**AUFTRAG A**
Gib aus den Einträgen weiter unten die Zeilen von der Zeile mit „Image resolution: width=1080“ bis zum Ende der Einträge unverändert wieder, beide Enden eingeschlossen. Die Bilder lässt du in deiner Antwort weg.

**VORLIEGENDER AUSZUG**

____

Urteilskopf
95 II 407
57. Urteil der I. Zivilabteilung vom 17. Juni 1969 i.S. Erben Ragettli gegen Mühlemann.
Regeste
Unverbindlichkeit eines Kaufvertrages, wenn die Baubewilligung für ein unerschlossenes, als Bauland veräussertes Grundstück abgelehnt wurde? (Erw. 1)
Bei Berufung auf Grundlagenirrtum erübrigt es sich zu prüfen, ob die Veräusserung als Bauland eine Zusicherung ist (Erw. 2).

____

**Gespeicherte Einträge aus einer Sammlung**
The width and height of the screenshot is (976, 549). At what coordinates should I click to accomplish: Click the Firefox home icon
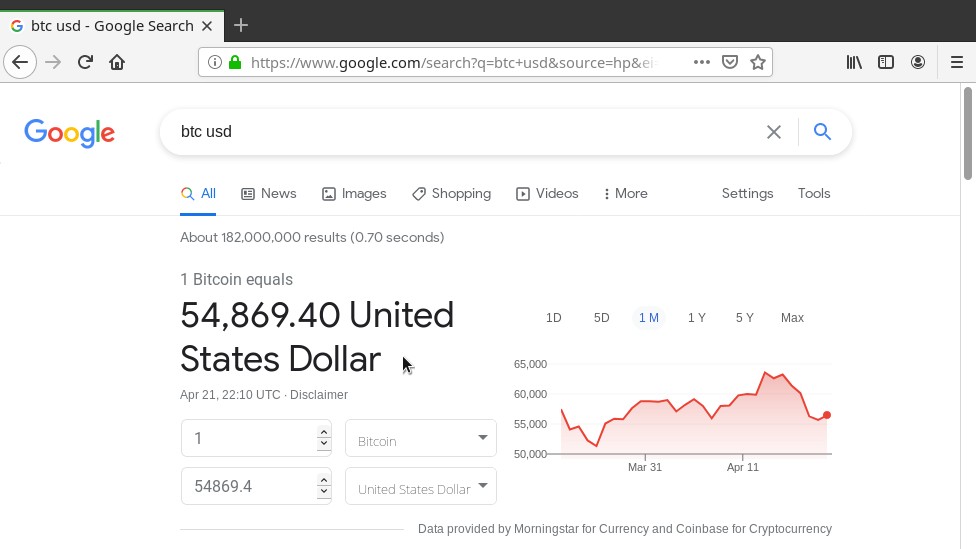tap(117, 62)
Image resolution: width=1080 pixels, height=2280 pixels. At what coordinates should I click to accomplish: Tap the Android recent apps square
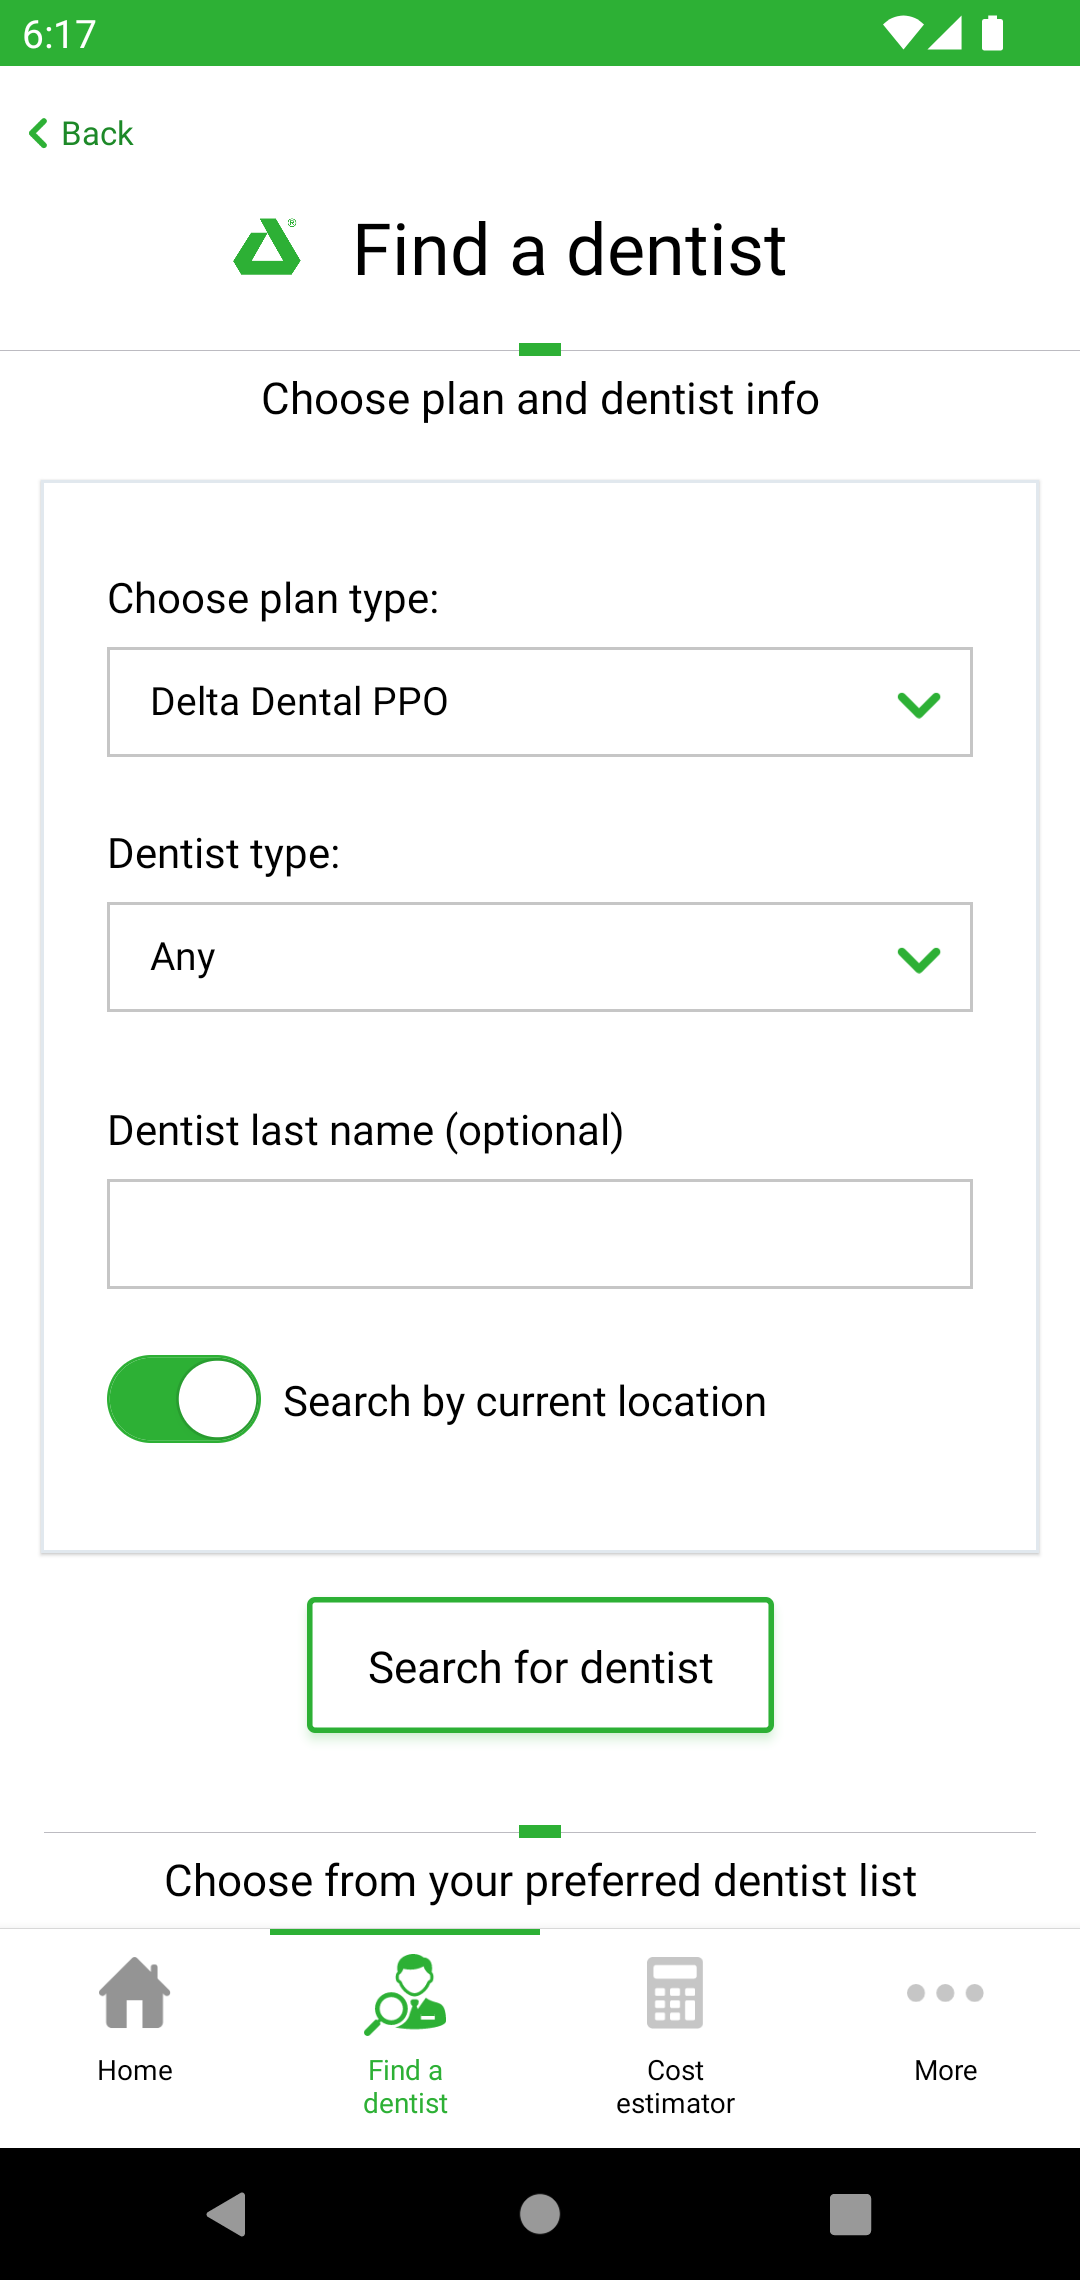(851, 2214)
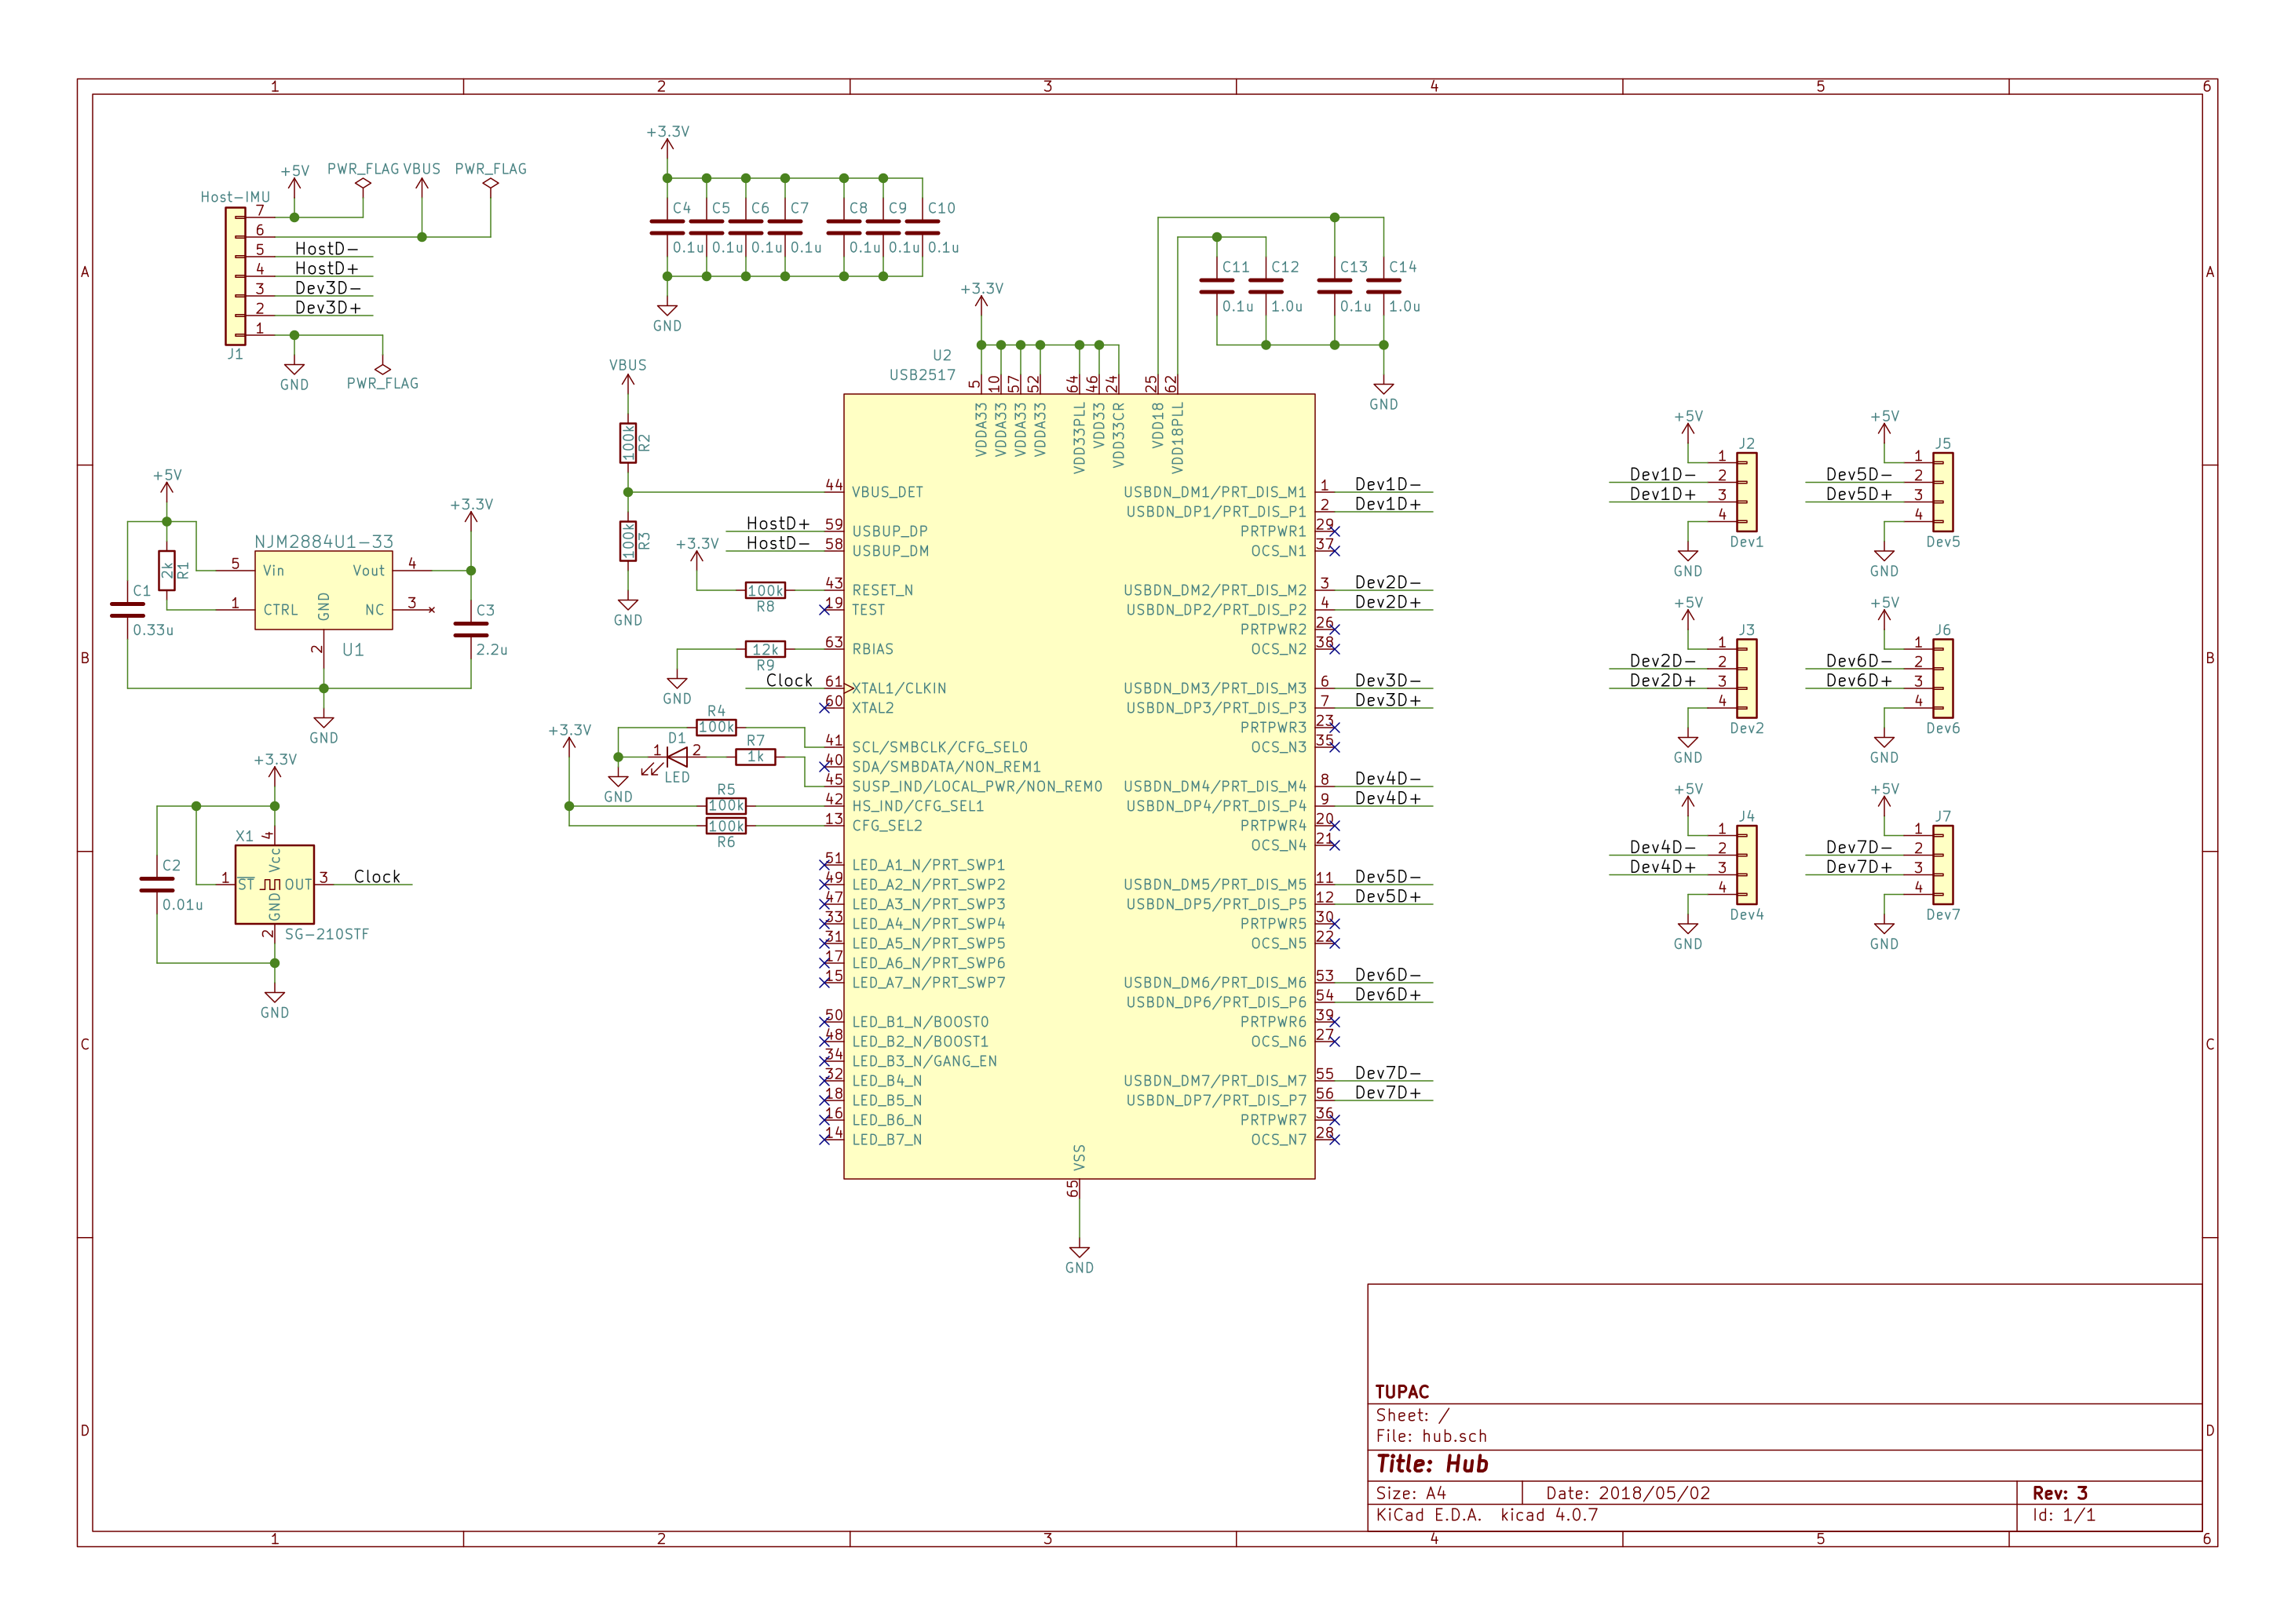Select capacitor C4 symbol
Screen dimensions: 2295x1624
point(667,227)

____

**AUFTRAG B**
Schreibe den Urteilsauszug oben vollständig und wortgetreu ab.

**ANTWORT A**
Image resolution: width=1080 pixels, height=2280 pixels. At what coordinates should I click to accomplish: Tap the Android recent apps square
(851, 2214)
Select capacitor C4 symbol
Screen dimensions: 2295x1624
point(667,227)

**ANTWORT B**
Urteilskopf
95 II 407
57. Urteil der I. Zivilabteilung vom 17. Juni 1969 i.S. Erben Ragettli gegen Mühlemann.
Regeste
Unverbindlichkeit eines Kaufvertrages, wenn die Baubewilligung für ein unerschlossenes, als Bauland veräussertes Grundstück abgelehnt wurde? (Erw. 1)
Bei Berufung auf Grundlagenirrtum erübrigt es sich zu prüfen, ob die Veräusserung als Bauland eine Zusicherung ist (Erw. 2).